_文档片段_
..............................
问题
I am posting a variable to a PHP process in an attempt to find a file in a directory.
The problem is the filename is much longer than what the user will submit. They will only submit a voyage number that looks like this:
222INE
Whereas the filename will look like this:
CMDU-YMUNICORN-222INE-23082016.txt
So I need PHP to be able to look into the directory, find the file that has the matching voyage number, and confirm it's existence (I really need to be able to download said file, but that'll be for a different question if I can't figure that out).
Anyway, so here is the PHP process that takes a posted variable:
<?php
if($_POST['voyage'] == true)
{
$voyage = mysqli_real_escape_string($dbc, $_POST['voyage']);
$files = glob("backup/................."); // <-this is where the voyage will go
// it should look like this
// $files = glob("backup/xxxx-xxxxxxxx-222INE-xxxx.txt");
if(count($files) > 0)
..............................
_数据行_
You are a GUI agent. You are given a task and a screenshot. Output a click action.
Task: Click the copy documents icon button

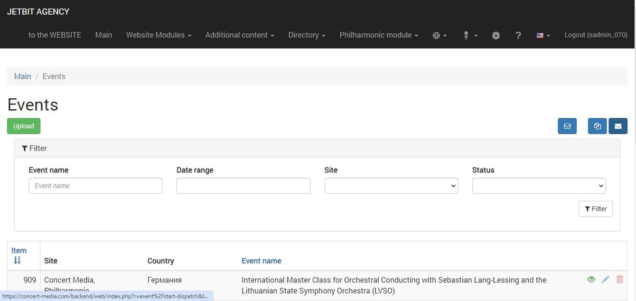pyautogui.click(x=597, y=126)
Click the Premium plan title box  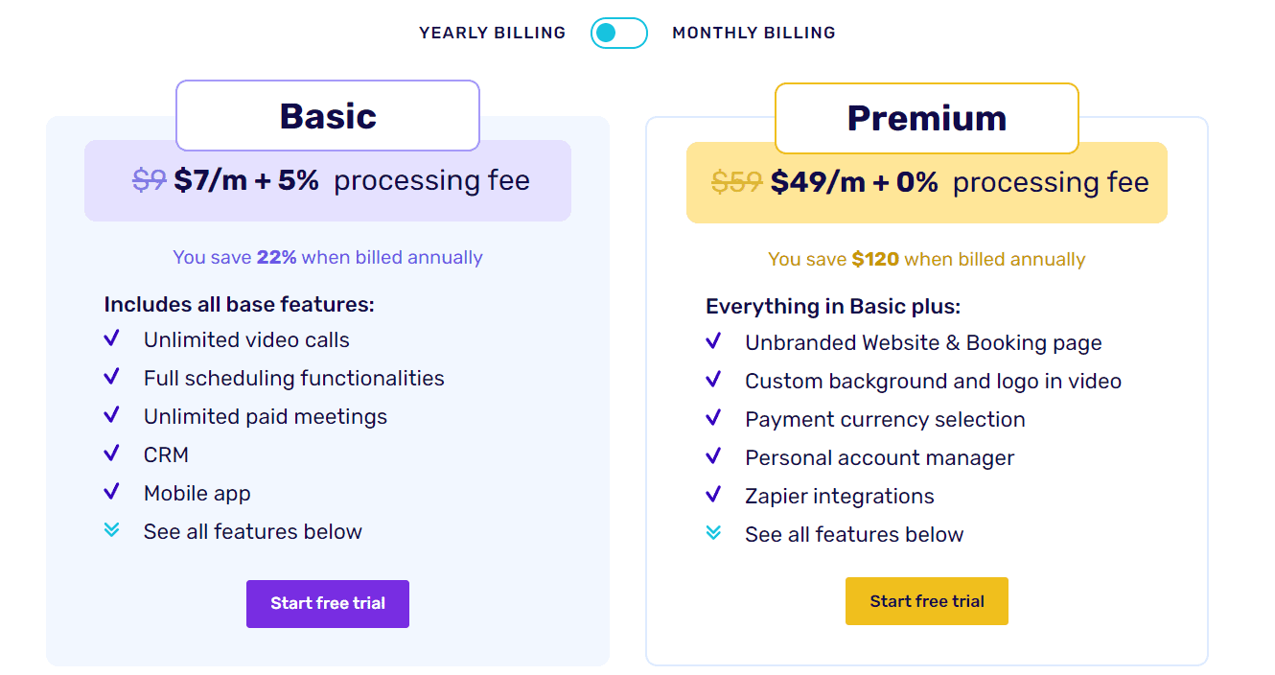(927, 119)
..............................
_你的任务_
1. 根据文档片段，判断下列 (a)(b)(c) 三项说法是否符合原文，逐项回答“是”或“否”，并原样引用起决定作用的原文词句：(a) 用户提交的只是航次号；(b) 文件名以 .csv 结尾；(c) 若无法解决下载文件的问题，提问者打算另开一个问题。
2. 请原样输出文档片段中从“Anyway, so here”起至“if(count($files) > 0)”止的这一段。
3. 列出文档片段的代码中出现的所有以 $ 开头的变量名，每个只列一次。
上述材料来自其他来源。

_参考答案_
1.
(a) 是。“They will only submit a voyage number that looks like this:”
(b) 否。“CMDU-YMUNICORN-222INE-23082016.txt”
(c) 是。“but that'll be for a different question if I can't figure that out”

2.
Anyway, so here is the PHP process that takes a posted variable:
<?php
if($_POST['voyage'] == true)
{
$voyage = mysqli_real_escape_string($dbc, $_POST['voyage']);
$files = glob("backup/................."); // <-this is where the voyage will go
// it should look like this
// $files = glob("backup/xxxx-xxxxxxxx-222INE-xxxx.txt");
if(count($files) > 0)

3. $_POST、$voyage、$dbc、$files